CONSEGNA 1:
Nell'estratto sulle risorse delle progettualità, individua tutti gli effetti che la condivisione da parte di chi dà le carte genera.
CONSEGNA 2:
Riscrivi il tratto dell'estratto sulle risorse che va da "Soprattutto la fiducia." fino a "sulla dimensione immateriale’’.", mettendo "collaborazione" al posto di "fiducia".

ESTRATTO DELLA FONTE:
►

Il passo in avanti che abbiamo provato a fare sabato 24 marzo è stato determinato dall’isolare, all’interno del discorso, la variabile delle risorse: sia quelle maggiormente investite che quelle mancanti per realizzare a pieno la missione delle esperienze.  

Ne è emerso che le risorse più preziose le risorse più preziose, per la realizzazione delle progettualità, non sono solo o per prime quelle economiche, ma sono anche: le passioni e le convinzioni delle comunità intercettate, le relazioni e gli incontri umani, il tempo (anche quello solamente speso per prendere un caffè, salutare, perché il contatto diretto genera attivismo reale), le ritualità, la cura dei dettagl, il sogno (quello che fa trascurare quanto scarse siano le risorse rispetto alla enormità degli obiettivi..), l’energia fisica e mentale, la solidarietà, il mutualismo.

Soprattutto la fiducia. "Ma come si genera la fiducia? Quando chi dà le carte (che siano le istituzioni o gli operatori) condivide quello che ha, senza aspettarsi qualcosa in cambio; questo genera perdita di controllo sui processi da un lato ma fiducia e attivazione di risorse latenti dall’altro’’. Il mercato, continua Roberto Covolo, ‘’non basta, soprattutto nelle periferie intese in senso lato. Quindi è necessario lavorare molto sulla dimensione immateriale’’.

◄

ELENCO FORNITO:
►

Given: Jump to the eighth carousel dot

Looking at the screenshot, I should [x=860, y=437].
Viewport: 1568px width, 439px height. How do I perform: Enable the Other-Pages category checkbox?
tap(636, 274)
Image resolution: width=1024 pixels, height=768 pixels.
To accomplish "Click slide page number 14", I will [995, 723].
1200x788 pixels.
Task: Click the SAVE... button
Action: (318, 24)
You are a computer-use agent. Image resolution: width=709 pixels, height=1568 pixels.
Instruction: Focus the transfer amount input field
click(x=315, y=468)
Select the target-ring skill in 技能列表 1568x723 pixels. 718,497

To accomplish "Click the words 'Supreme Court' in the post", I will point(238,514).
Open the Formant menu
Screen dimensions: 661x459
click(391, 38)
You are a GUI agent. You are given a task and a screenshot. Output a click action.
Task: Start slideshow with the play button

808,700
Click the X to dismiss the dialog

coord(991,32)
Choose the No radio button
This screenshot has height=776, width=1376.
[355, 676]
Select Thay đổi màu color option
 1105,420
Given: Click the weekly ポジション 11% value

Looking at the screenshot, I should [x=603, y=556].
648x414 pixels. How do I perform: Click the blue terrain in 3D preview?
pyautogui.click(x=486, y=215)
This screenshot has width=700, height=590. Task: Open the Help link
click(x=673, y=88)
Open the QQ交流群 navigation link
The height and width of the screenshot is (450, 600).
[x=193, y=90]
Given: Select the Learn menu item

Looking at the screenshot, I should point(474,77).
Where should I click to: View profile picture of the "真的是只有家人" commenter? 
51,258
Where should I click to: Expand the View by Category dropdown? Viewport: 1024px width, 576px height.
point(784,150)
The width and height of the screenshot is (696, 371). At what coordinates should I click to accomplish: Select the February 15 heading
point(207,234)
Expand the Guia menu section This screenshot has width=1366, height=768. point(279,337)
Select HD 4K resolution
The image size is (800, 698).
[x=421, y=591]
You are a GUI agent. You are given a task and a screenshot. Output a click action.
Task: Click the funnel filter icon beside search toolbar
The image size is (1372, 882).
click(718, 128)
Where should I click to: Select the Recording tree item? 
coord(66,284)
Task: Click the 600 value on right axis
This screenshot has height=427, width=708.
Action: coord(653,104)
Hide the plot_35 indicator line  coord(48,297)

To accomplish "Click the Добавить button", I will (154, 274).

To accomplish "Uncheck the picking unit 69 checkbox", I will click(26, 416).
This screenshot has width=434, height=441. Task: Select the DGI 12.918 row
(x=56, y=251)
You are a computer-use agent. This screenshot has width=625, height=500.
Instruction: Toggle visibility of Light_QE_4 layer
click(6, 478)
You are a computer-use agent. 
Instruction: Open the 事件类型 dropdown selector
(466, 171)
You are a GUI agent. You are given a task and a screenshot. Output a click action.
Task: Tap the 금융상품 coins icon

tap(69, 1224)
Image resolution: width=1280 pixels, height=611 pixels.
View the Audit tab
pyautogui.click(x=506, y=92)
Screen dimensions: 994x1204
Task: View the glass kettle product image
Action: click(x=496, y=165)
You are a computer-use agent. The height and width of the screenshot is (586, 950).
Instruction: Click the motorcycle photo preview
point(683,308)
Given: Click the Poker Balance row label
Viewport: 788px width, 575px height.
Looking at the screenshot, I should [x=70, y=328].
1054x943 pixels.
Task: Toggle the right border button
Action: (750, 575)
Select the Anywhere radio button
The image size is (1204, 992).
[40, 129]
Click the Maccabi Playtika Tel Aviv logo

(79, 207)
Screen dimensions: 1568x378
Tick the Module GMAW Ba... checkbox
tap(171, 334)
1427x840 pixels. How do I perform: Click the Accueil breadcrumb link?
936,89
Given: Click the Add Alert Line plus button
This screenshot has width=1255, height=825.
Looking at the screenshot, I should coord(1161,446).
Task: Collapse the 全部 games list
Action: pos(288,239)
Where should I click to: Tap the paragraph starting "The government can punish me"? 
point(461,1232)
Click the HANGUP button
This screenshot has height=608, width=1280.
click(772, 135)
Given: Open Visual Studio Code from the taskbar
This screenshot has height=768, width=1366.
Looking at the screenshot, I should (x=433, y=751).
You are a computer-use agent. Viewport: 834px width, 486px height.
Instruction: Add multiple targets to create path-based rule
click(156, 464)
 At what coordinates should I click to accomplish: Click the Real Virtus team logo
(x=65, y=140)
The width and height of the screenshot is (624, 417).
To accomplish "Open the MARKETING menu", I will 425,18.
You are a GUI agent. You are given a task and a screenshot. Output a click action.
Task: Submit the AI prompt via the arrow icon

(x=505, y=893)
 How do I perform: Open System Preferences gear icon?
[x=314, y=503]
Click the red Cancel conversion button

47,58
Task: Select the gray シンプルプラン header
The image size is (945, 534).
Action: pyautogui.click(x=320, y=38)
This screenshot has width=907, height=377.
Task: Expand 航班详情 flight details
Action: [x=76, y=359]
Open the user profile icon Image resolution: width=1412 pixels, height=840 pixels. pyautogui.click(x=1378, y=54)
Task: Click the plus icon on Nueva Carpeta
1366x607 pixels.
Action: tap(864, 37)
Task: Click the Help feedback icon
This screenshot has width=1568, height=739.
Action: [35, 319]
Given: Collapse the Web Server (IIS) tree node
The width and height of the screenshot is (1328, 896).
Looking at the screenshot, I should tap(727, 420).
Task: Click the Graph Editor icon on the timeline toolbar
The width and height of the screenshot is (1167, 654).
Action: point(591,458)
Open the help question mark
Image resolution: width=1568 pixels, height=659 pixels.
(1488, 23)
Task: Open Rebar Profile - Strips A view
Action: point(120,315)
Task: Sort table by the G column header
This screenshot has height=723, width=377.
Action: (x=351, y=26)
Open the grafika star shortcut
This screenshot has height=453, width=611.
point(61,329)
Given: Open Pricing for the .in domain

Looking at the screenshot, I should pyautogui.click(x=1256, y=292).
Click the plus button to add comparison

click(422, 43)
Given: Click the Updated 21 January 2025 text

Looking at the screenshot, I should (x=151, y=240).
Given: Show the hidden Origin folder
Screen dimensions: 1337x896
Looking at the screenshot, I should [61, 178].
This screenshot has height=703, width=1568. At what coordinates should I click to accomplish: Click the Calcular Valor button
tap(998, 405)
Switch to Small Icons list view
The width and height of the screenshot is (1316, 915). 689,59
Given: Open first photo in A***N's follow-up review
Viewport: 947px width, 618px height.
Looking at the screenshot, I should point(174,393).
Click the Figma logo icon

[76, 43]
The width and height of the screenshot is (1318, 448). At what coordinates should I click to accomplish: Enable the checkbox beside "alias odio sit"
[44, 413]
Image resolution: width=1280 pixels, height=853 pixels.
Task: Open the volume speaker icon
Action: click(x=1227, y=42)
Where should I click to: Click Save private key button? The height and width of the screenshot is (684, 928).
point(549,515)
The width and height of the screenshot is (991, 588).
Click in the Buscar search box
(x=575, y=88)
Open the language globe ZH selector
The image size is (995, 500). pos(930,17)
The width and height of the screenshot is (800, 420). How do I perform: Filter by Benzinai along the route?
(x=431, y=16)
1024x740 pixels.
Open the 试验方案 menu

◄

RISULTATO 1:
- perdita di controllo sui processi
- fiducia
- attivazione di risorse latenti

RISULTATO 2:
Soprattutto la collaborazione. "Ma come si genera la collaborazione? Quando chi dà le carte (che siano le istituzioni o gli operatori) condivide quello che ha, senza aspettarsi qualcosa in cambio; questo genera perdita di controllo sui processi da un lato ma collaborazione e attivazione di risorse latenti dall’altro’’. Il mercato, continua Roberto Covolo, ‘’non basta, soprattutto nelle periferie intese in senso lato. Quindi è necessario lavorare molto sulla dimensione immateriale’’.